The Data Futures Lab is an experimental space for instigating new approaches to data stewardship challenges. It provides funding, scaffolding for collaboration, convening around emerging ideas, and a place to workshop approaches to data stewardship which give greater control and agency to people.
The Data Futures Lab is interested in supporting organizations building technology platforms that mobilize communities to contribute their data for a shared benefit. Mozilla is seeking organizations applying this idea in any domain (health, transportation, labor rights, gig-work, research, consumer advocacy, and beyond). They are specifically interested in projects committed to implementing ethical and fair data collection, storage, and use towards solving a public interest problem.
Benefits
4 projects will be selected to receive individual awards of up to $100,000 USD, and access to a network of experts and peers. These projects will receive Mozilla’s support and accompaniment over a period of 12 months starting January 2023.

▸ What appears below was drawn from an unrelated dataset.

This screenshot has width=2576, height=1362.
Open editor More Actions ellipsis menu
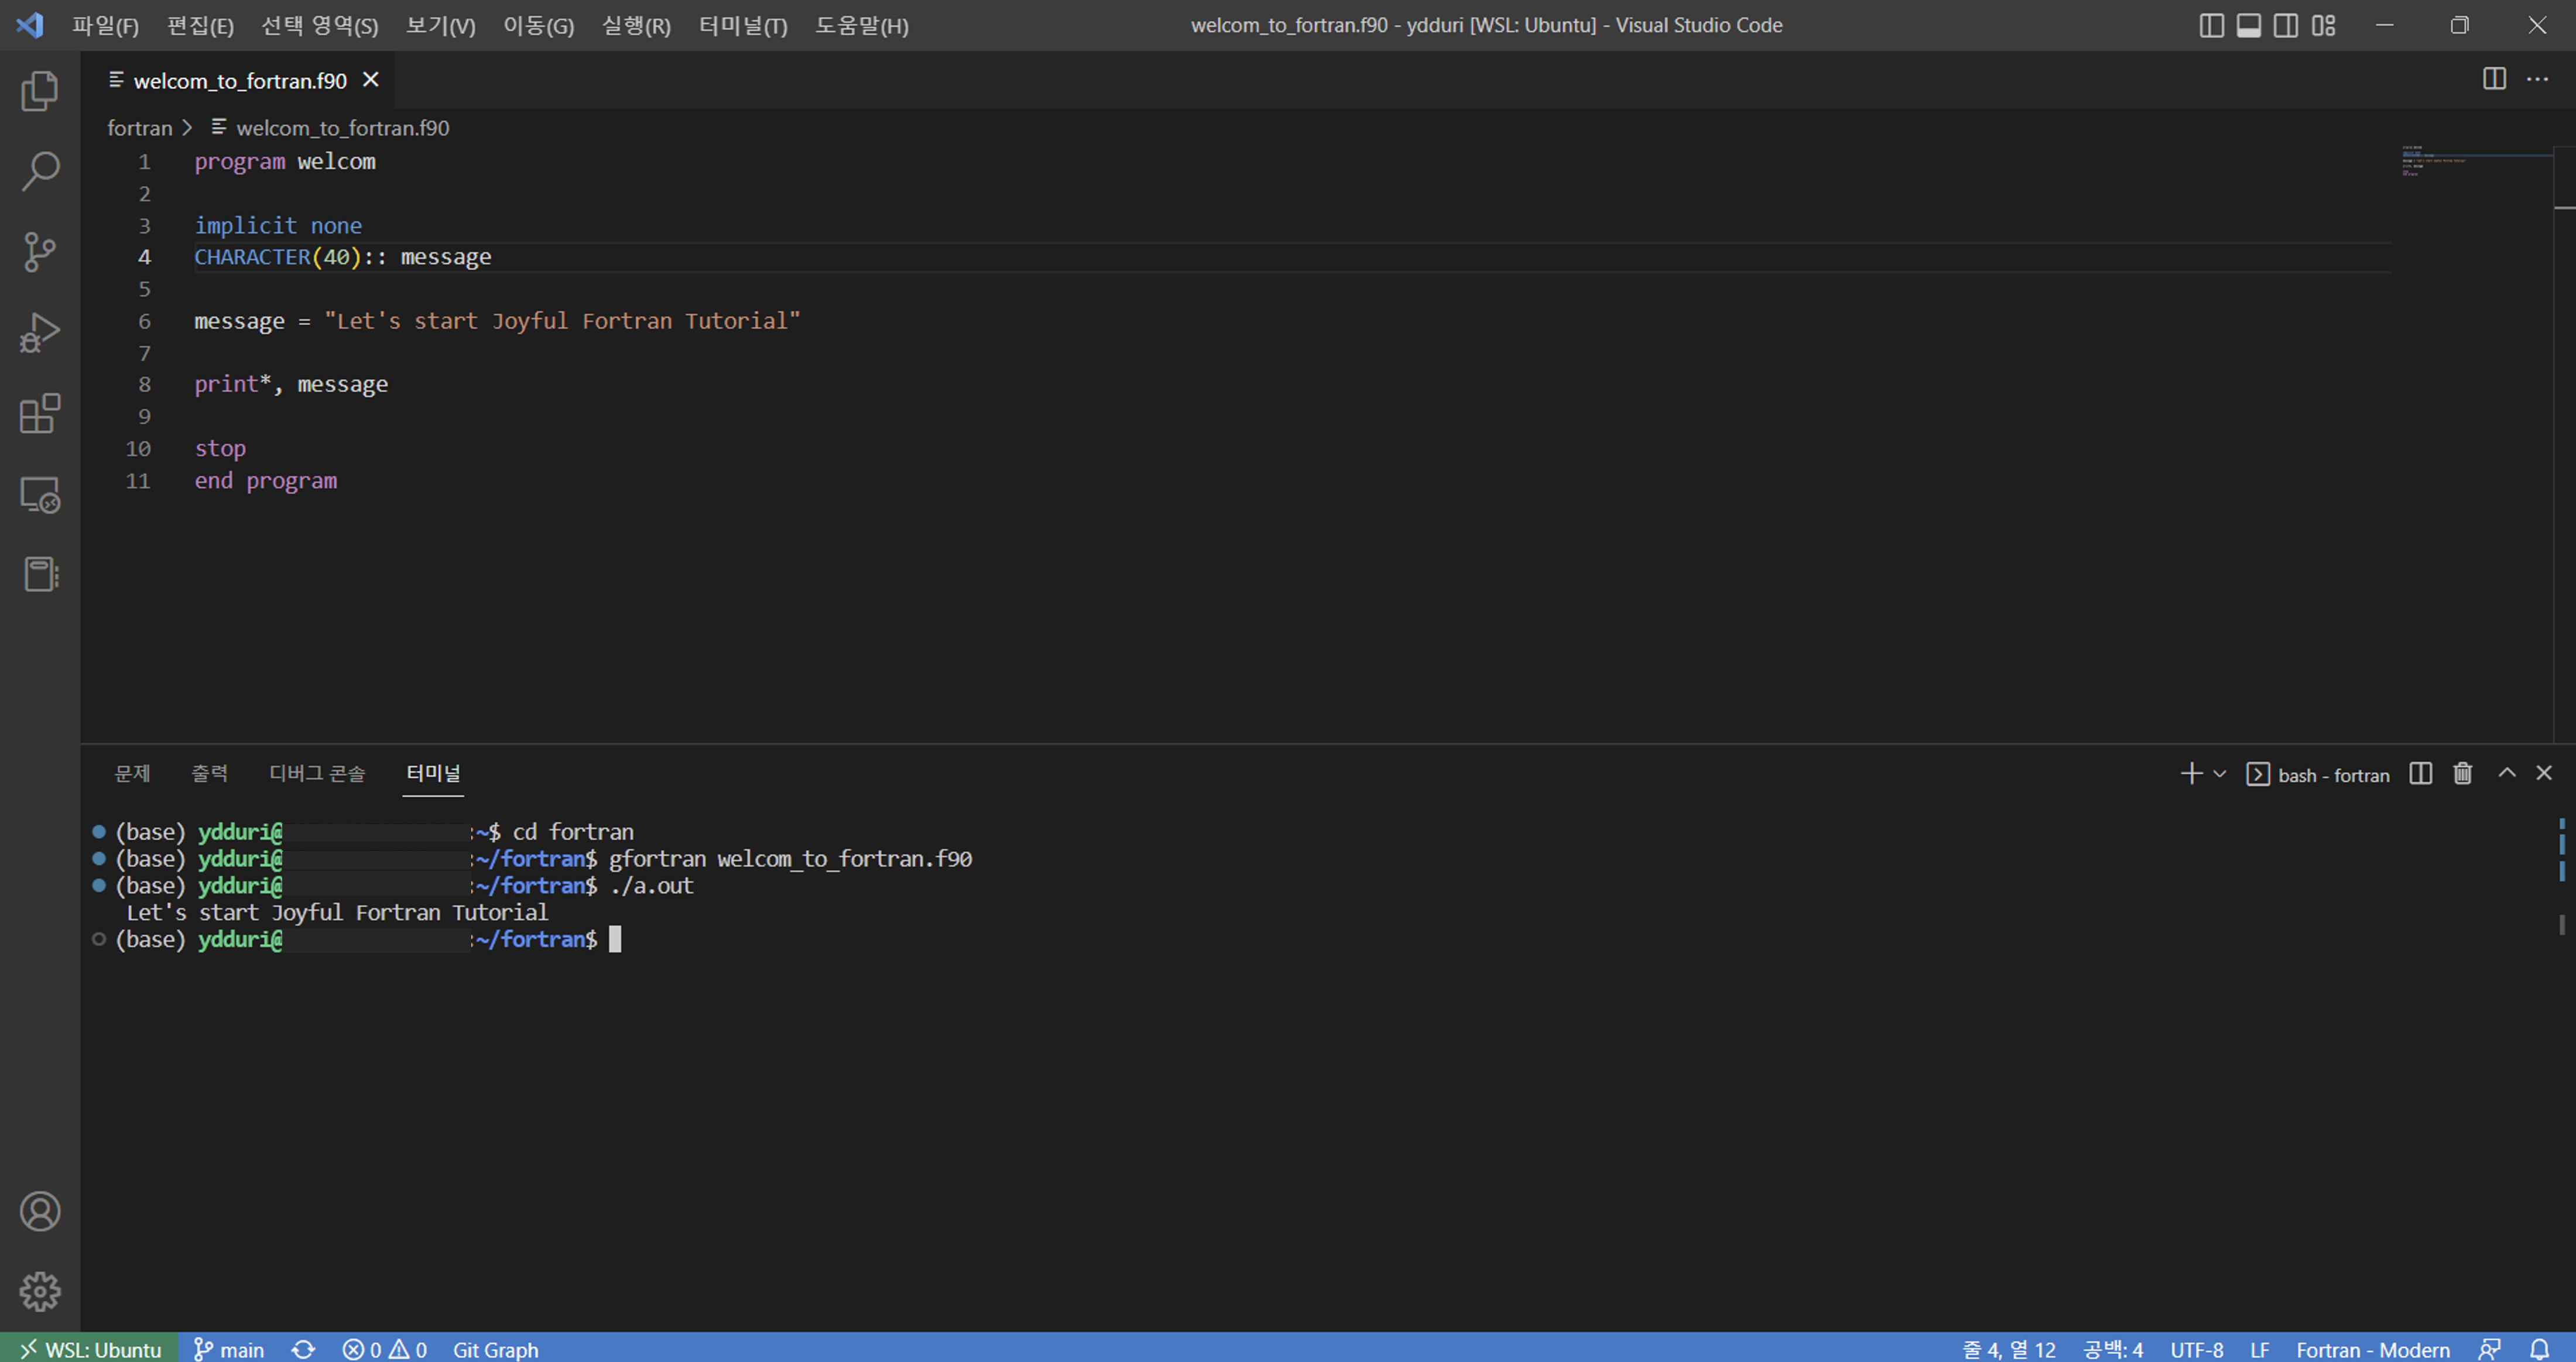pos(2537,79)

What types of projects are eligible?
- Platforms that allow users to upload their health, voice, shopping, environmental, financial or location data, to better generate insights that contribute towards addressing a larger societal issue, like Mozilla’s Common Voice.
- Projects that engage users to donate data from their Internet-enabled devices to get insights and/or choose to participate in studies, or contribute to open datasets.

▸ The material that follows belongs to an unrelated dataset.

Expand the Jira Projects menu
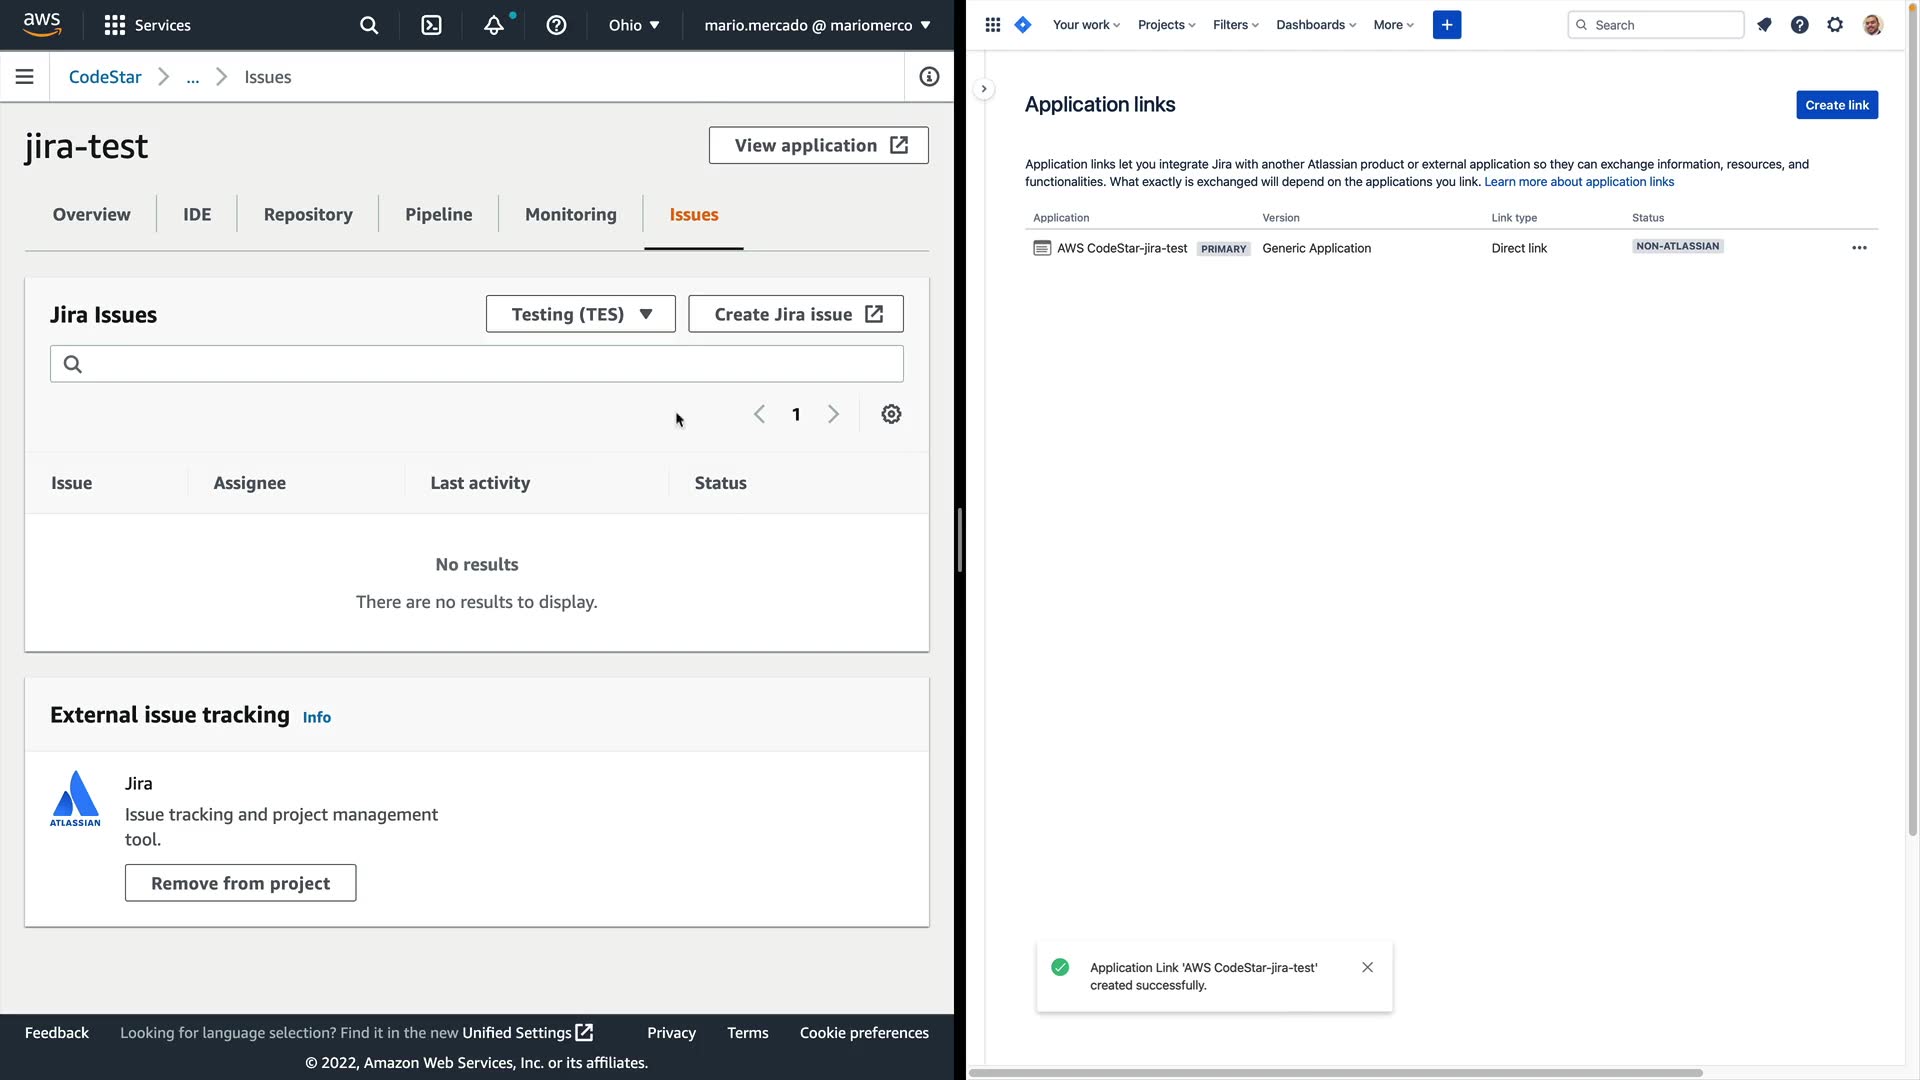The height and width of the screenshot is (1080, 1920). 1166,25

- Initiatives that seek to involve underrepresented communities in generating datasets and making decisions about its access and sharing.
- Projects like Mozilla’s Rally or RegretsReporter, where users contribute their browsing data for public interest research like promoting better transparency on otherwise opaque data ecosystems.
Applicants must meet the following requirements:
- Be a nonprofit, co-op, or other entity, developing a technology platform focused on solving a public interest problem or issue. They are especially interested in consumer & community technology platforms. For profit organizations like startups are welcome to apply, as long as their project has a charitable purpose.
- Be legally able to receive funds in the form of grants from the Mozilla Foundation, a U.S. 501(c)(3) non-profit organization.
- Be working towards solving a public interest problem or issue, providing value or deriving insights from data that directly benefit communities or groups of users.
- Have launched a product or working prototype in hand–projects which have not moved beyond the idea stage will not be considered at this time.
- Have a core team in place to support the development of the project.
- Be able to articulate a list of project priorities or product milestones for the next twelve (12) months.
- Mozilla is especially interested in projects that engage communities and users in collective decisions about the data they provide, exploring different governance models.
- Work in the open, by establishing accountability or transparency mechanisms that aspire to share learnings and tools with the broader ecosystem.
Additional details
Awards will be paid out in full during the first quarter of 2023; the award term will begin in January 2023 and will last 12 months (until December 2023).
Who can apply?
These awards are open to all applicants regardless of geographic location or institutional affiliation, except where legally prohibited. However, Mozilla is especially interested in receiving applications from members of the global majority or Global South; Black, Indigenous, and other People of Color; women, transgender and/or gender diverse applicants; migrant and diasporic communities; and/or persons coming from climate displaced/impacted communities, etc.
Application Deadline – Applications for the 2023 grants will be open until November 11, 2022 at 23:59 (UTC-5).